Removing extra, complex markup from a HTML page
20 January 2020
Interesting question from Doc Searls, on Twitter:
Is there a way to export a non-complex @Medium post (one, say, just with links) that isn't full of cruft like "p id="4f89" class="gw gx ar bj gy b gz ha hb hc hd he hf hg hh hi hj" data-selectable-paragraph="" ? How about an "Export as old school html?" option in the ••• menu?— Doc Searls (@dsearls) January 16, 2020
Here's one way. Save your messy HTML file (here I'm calling it
pandoc -f html -t commonmark < index.html \ | grep -v '<' \ | pandoc -f commonmark -t html -o clean_index.html
clean_index.html and there's your old-school web page.
What this command is doing is...
First, convert the contents of
index.html to the simpler CommonMark markup format.
pandoc -f html -t commonmark index.html
Next, filter out any lines containing HTML markup that Pandoc wasn't able to translate.
grep -v '<'
Finally, convert back to HTML and write it out to a new file.

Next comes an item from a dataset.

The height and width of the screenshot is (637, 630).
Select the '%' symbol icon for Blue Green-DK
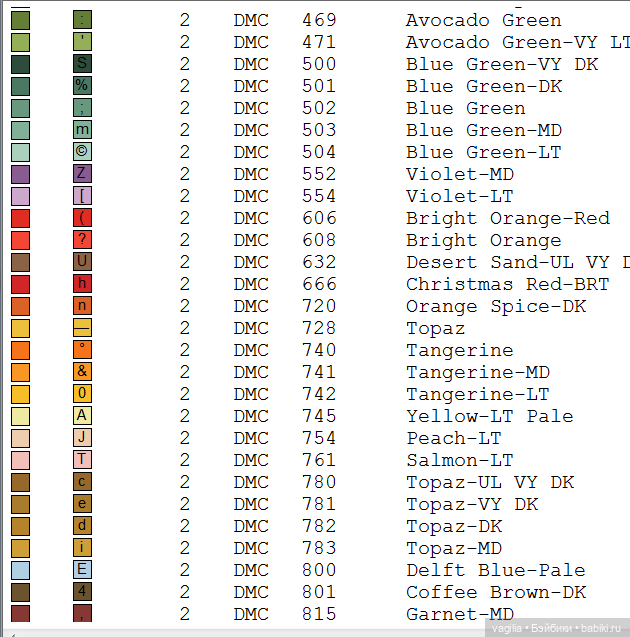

pandoc -f commonmark -t html -o clean_index.html
Where to get Pandoc, and more info: Pandoc
At Southern California Linux Expo a few years ago I did a talk with more Pandoc tricks: Using git and make for tasks beyond coding [LWN.net]
By the way, I'm scheduled to speak at SCALE again this year: Hacking the California Consumer Privacy Act for Fun and Profit (and freedom and privacy), so hope to see you there.